INPUT FOR THIS TASK:

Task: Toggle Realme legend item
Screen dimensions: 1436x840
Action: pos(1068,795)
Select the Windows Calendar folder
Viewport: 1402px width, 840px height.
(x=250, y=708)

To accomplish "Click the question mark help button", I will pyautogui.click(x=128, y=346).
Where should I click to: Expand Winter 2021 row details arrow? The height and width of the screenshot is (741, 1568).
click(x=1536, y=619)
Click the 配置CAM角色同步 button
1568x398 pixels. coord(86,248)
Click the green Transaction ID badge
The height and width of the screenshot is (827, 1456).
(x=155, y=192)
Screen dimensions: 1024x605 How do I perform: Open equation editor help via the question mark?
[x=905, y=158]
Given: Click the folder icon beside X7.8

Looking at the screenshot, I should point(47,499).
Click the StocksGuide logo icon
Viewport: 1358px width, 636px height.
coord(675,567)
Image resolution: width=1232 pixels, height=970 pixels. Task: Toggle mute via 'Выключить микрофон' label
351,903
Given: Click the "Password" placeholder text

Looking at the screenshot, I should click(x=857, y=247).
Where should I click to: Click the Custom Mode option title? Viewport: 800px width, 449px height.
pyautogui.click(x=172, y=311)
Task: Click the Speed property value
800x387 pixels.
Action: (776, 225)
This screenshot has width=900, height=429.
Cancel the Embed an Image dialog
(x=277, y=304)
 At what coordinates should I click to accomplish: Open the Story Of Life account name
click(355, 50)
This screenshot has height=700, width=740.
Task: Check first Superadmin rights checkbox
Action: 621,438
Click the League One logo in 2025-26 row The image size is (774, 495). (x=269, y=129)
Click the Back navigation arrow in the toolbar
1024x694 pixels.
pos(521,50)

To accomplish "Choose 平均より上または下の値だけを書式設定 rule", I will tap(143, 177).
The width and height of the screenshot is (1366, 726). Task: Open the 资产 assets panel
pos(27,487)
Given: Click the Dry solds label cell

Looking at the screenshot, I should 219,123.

THE PROBLEM:
Wherever the string "logo" occurs in the records, copy the line it is in.

OUTPUT OF THE TASK:
Click the StocksGuide logo icon
Click the League One logo in 2025-26 row The image size is (774, 495). (x=269, y=129)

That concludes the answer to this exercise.